## Begin Dataset rows

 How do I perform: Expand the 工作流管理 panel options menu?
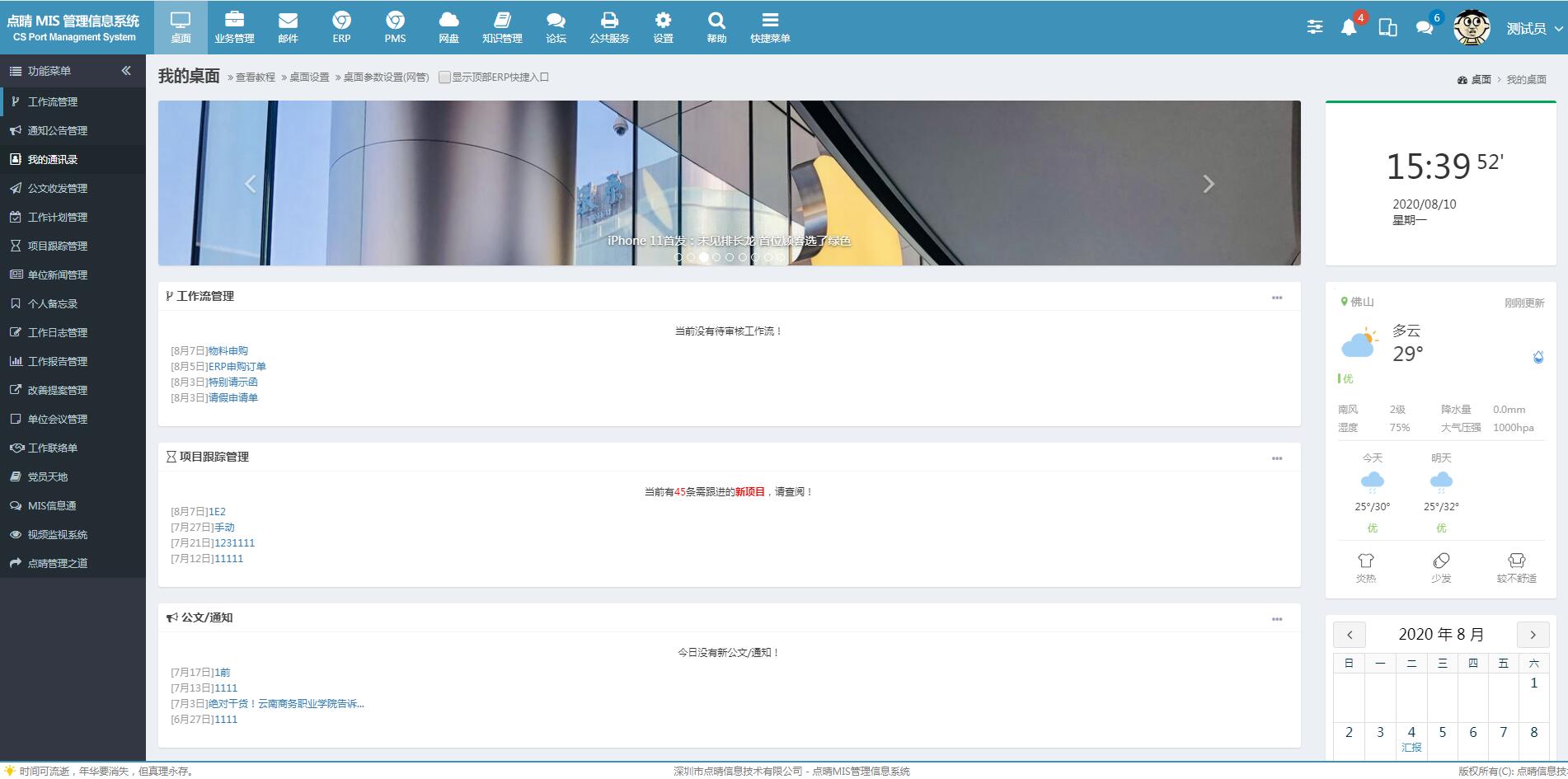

## End Dataset rows
## Begin Dataset rows

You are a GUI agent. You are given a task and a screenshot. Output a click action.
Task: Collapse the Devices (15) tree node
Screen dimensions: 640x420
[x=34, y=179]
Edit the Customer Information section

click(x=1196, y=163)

## End Dataset rows
## Begin Dataset rows

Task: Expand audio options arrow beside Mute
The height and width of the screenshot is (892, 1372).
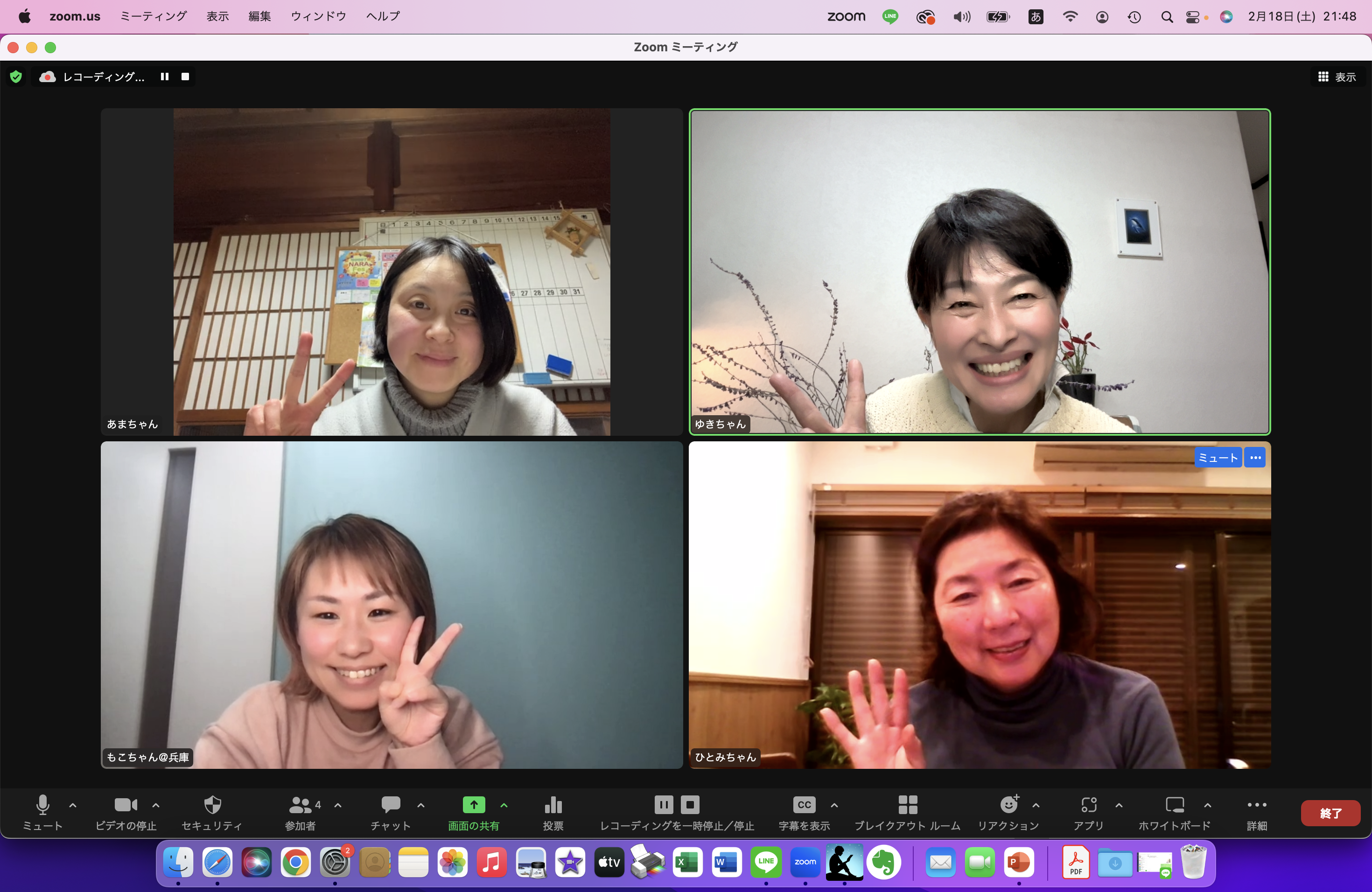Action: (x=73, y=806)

## End Dataset rows

**What to do:**
Rewrite the lines from the one containing "Task: Expand audio options arrow beside Mute" through the one containing "Action: (x=73, y=806)", swapping "audio options" for "sound options" and leaving everything else as it is. Give only those lines, without the pictures.

**Complete output:**
Task: Expand sound options arrow beside Mute
The height and width of the screenshot is (892, 1372).
Action: (x=73, y=806)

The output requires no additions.